[What is required] Leave out the pictures, and quote exactly the lines running from the one with "Viewport: 571px width, 554px height." through the last line of the entries below.
═══ Listed entries ═══
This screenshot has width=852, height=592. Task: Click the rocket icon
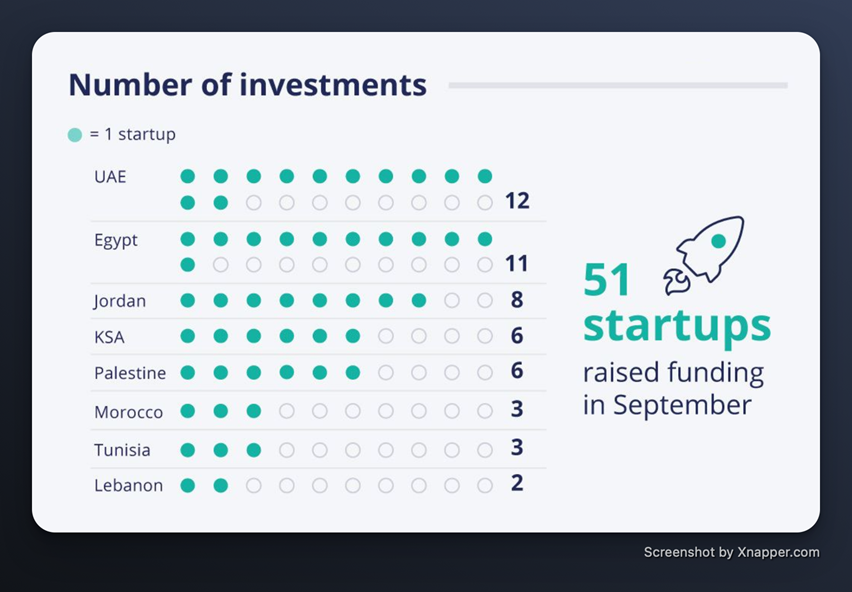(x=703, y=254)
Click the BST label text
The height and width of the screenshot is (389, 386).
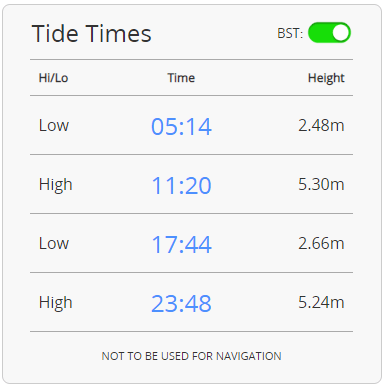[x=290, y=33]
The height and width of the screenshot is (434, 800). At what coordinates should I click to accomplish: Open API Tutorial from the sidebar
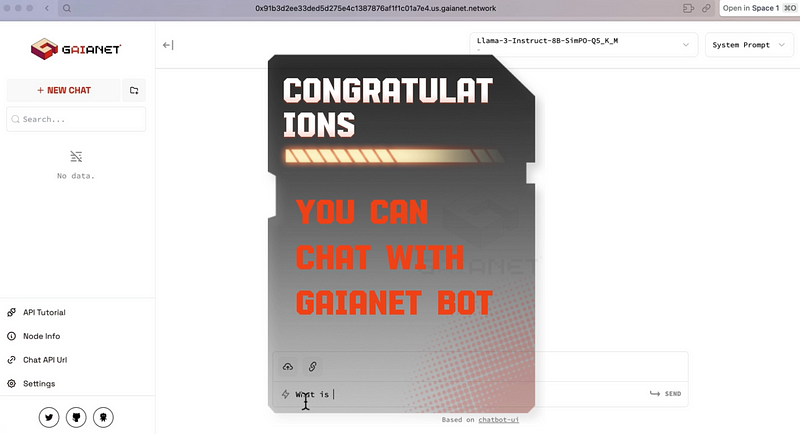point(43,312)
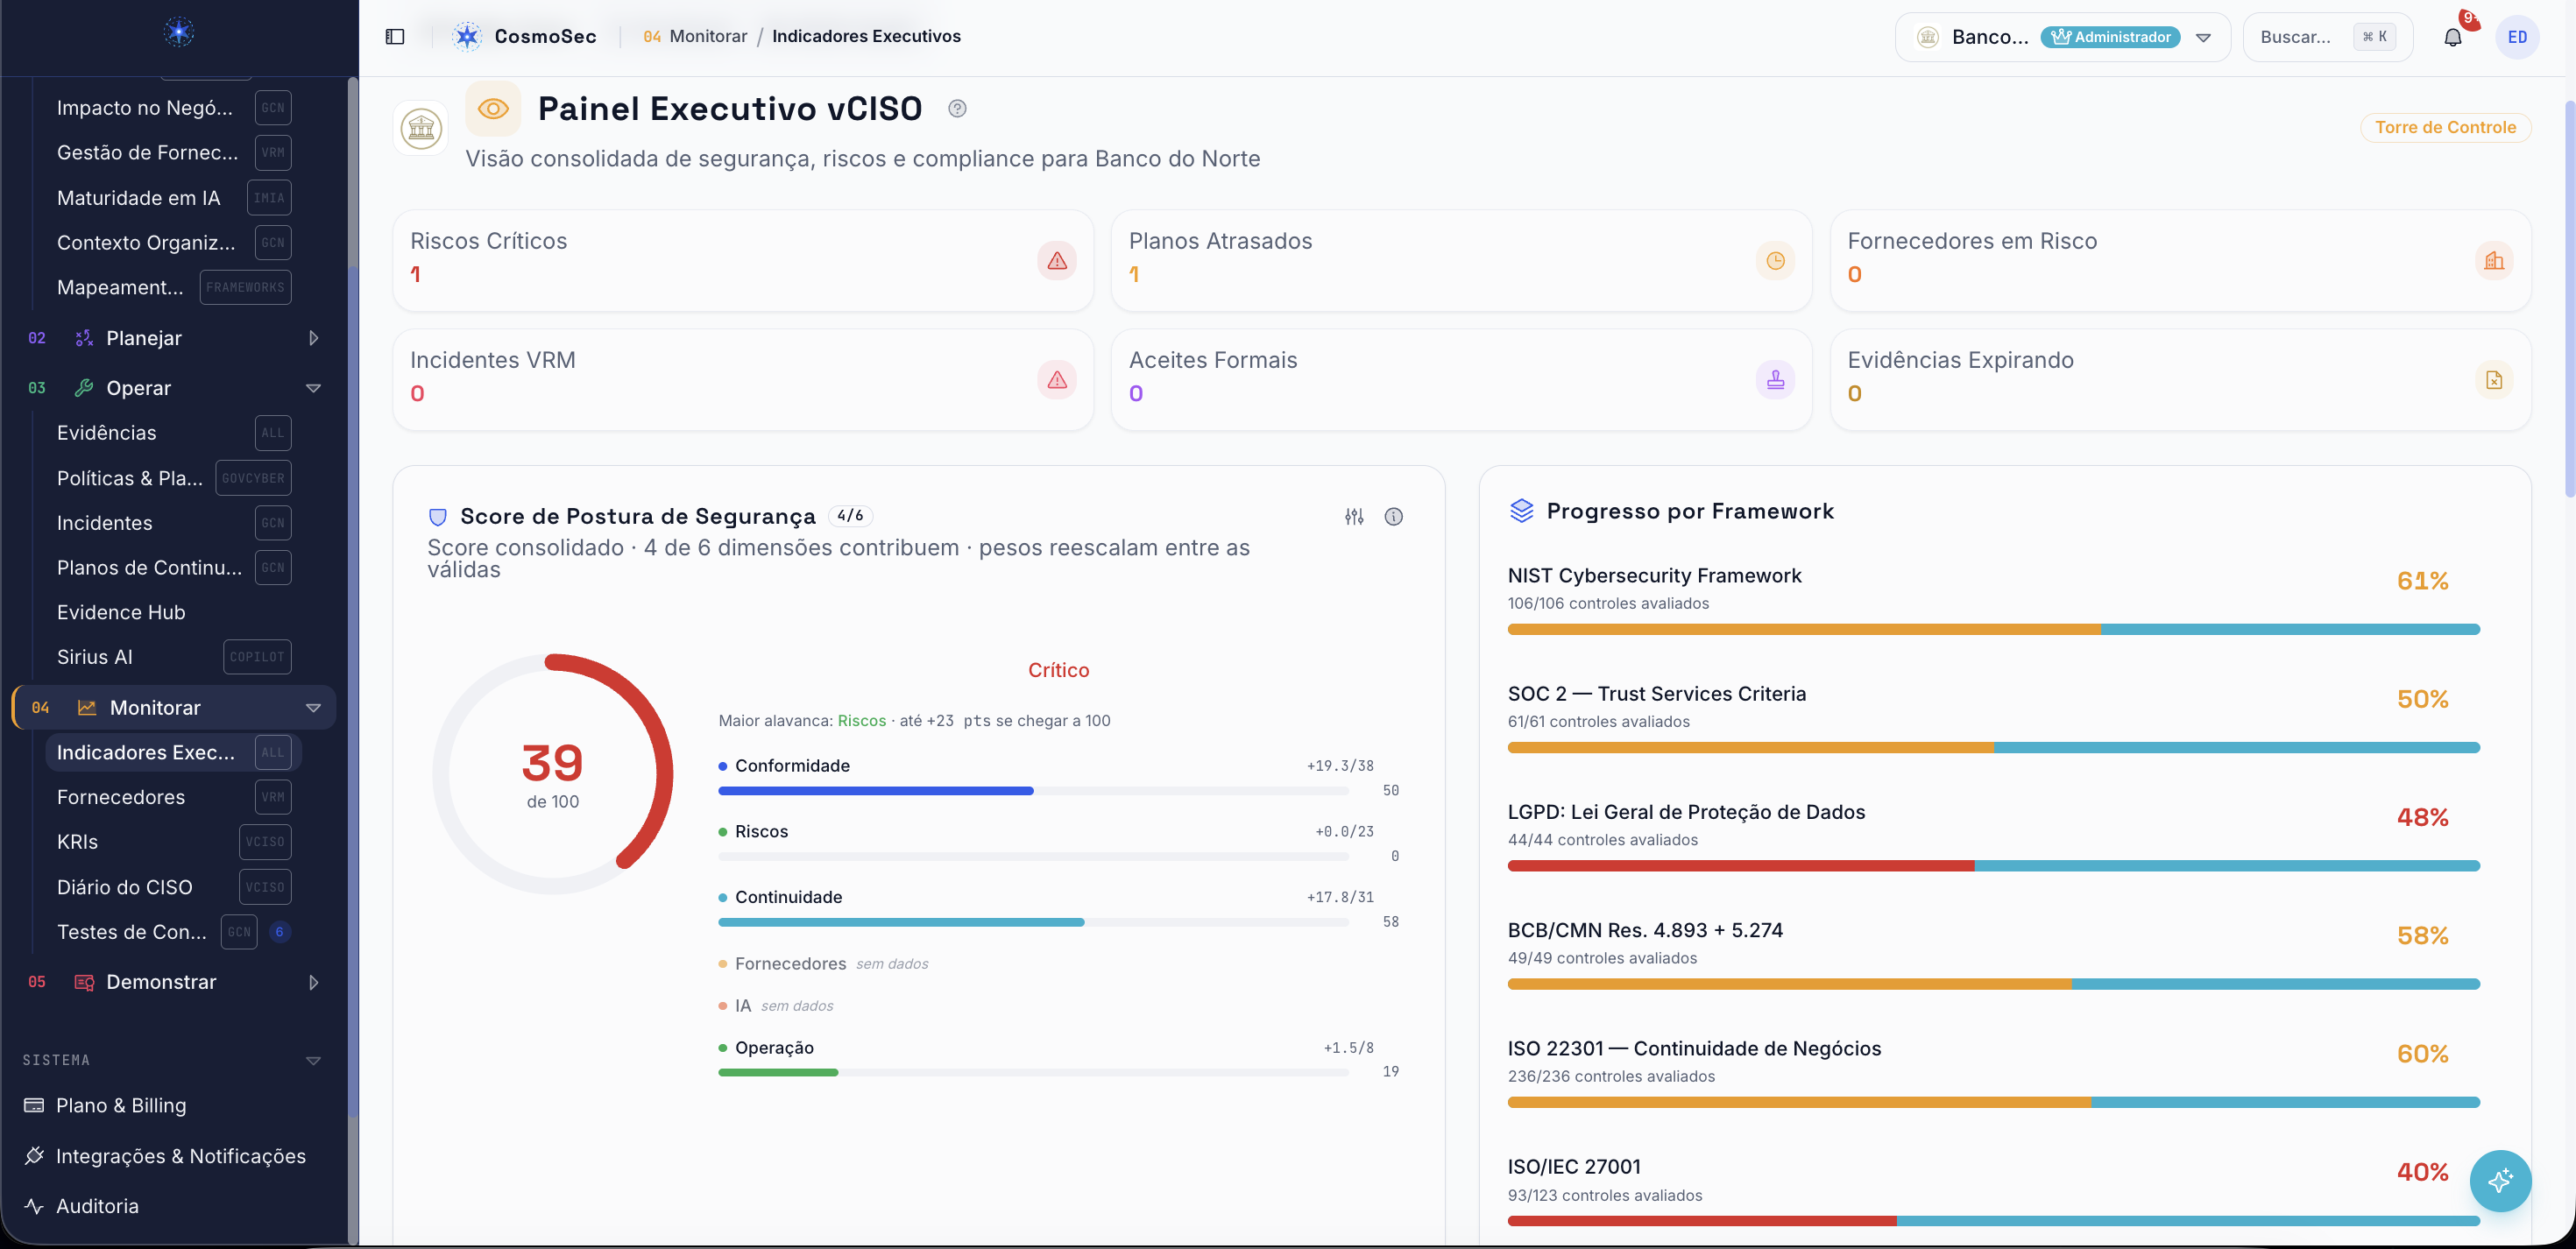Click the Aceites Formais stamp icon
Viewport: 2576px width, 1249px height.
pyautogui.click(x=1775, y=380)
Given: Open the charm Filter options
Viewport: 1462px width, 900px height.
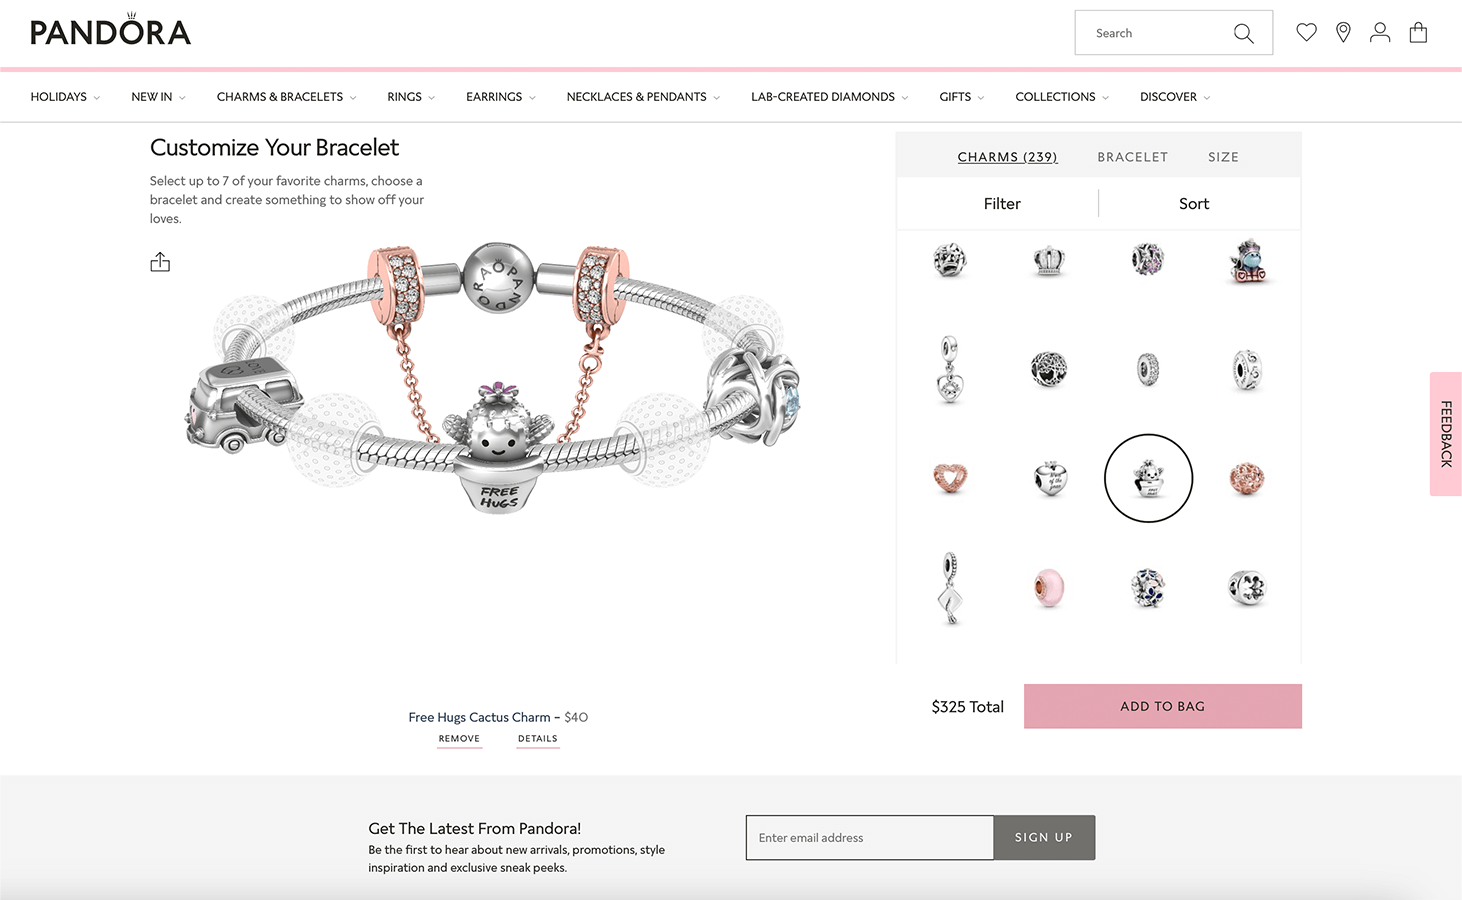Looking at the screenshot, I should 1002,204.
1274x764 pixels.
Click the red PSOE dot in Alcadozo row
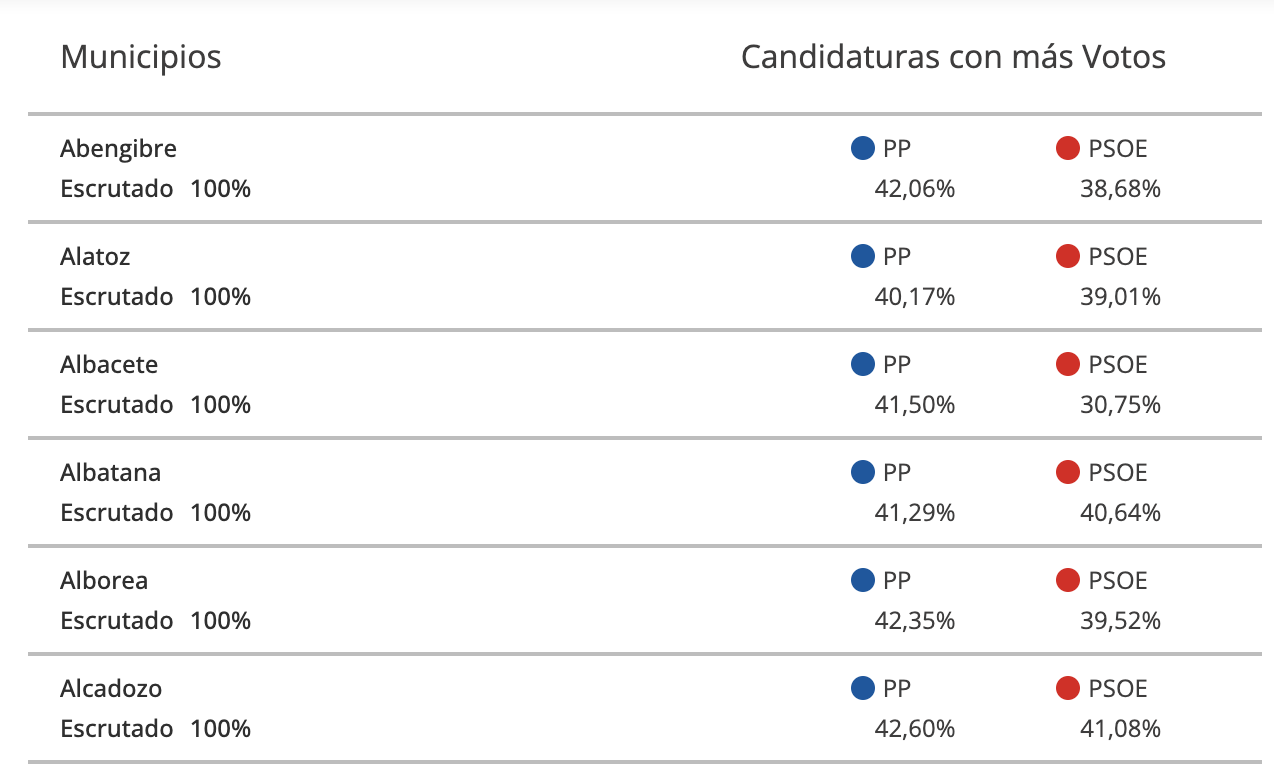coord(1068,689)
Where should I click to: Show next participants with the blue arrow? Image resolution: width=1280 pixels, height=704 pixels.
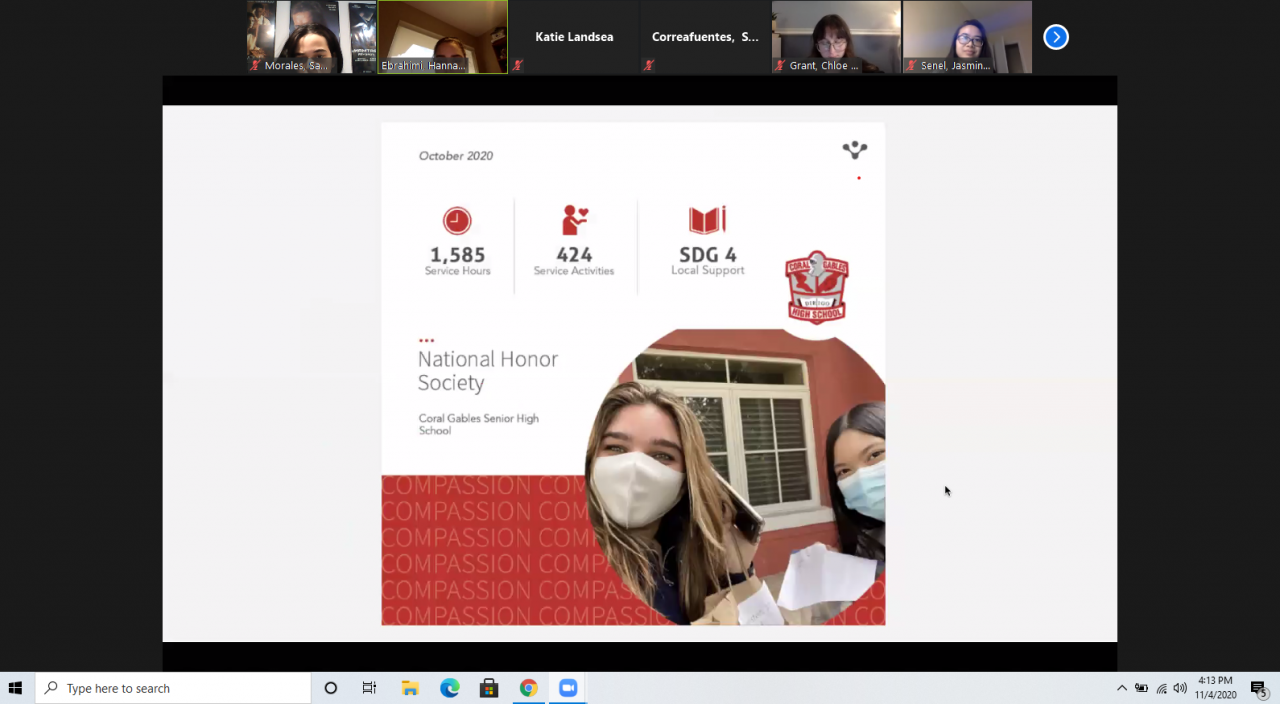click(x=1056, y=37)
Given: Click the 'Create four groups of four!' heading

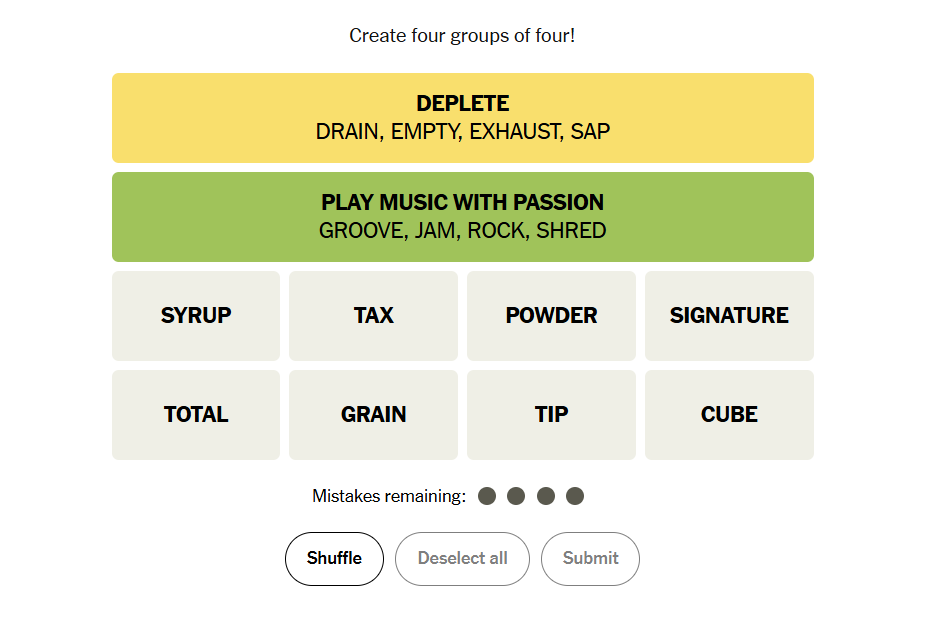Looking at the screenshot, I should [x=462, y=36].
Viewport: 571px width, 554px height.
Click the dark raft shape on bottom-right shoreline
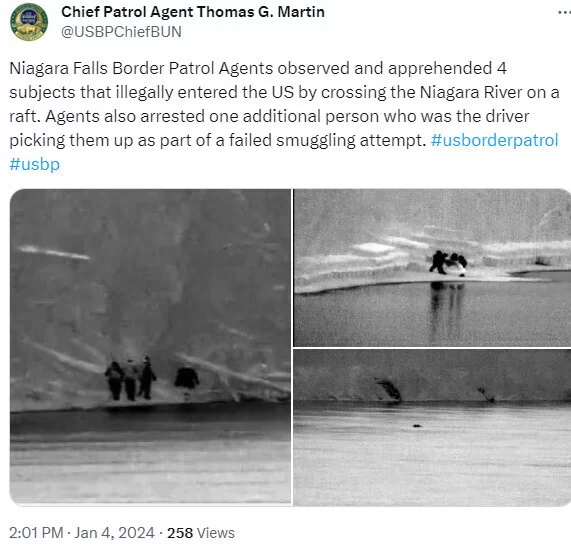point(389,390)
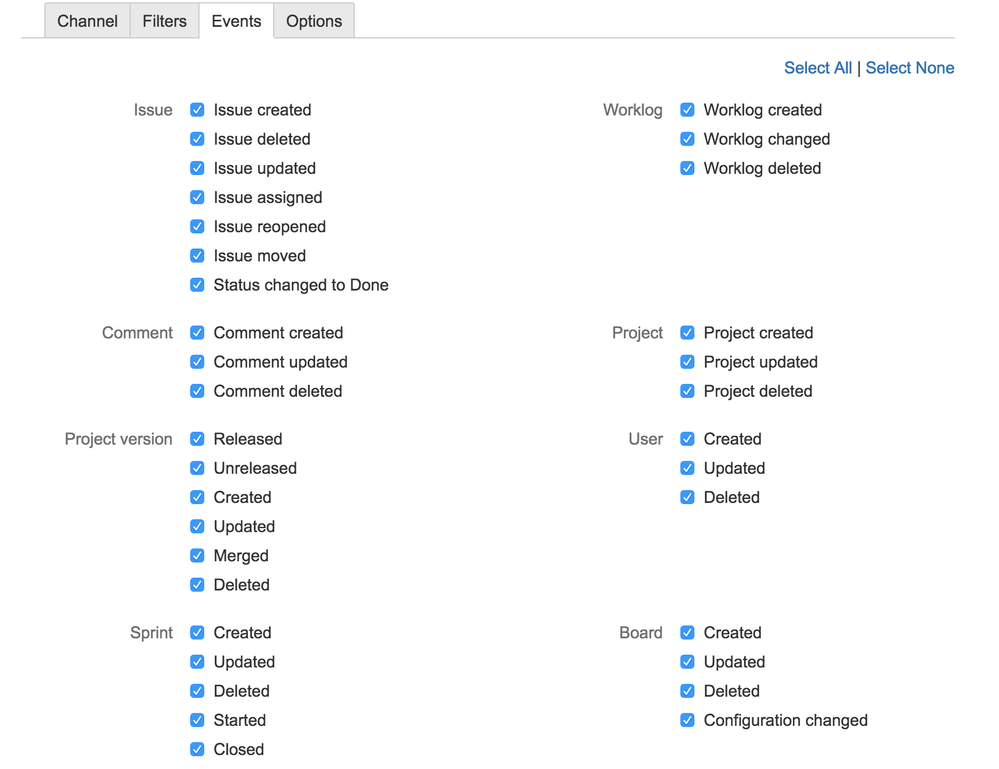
═══
[Output for this exercise]
Viewport: 571px width, 554px height.
Click the dark raft shape on bottom-right shoreline
point(389,390)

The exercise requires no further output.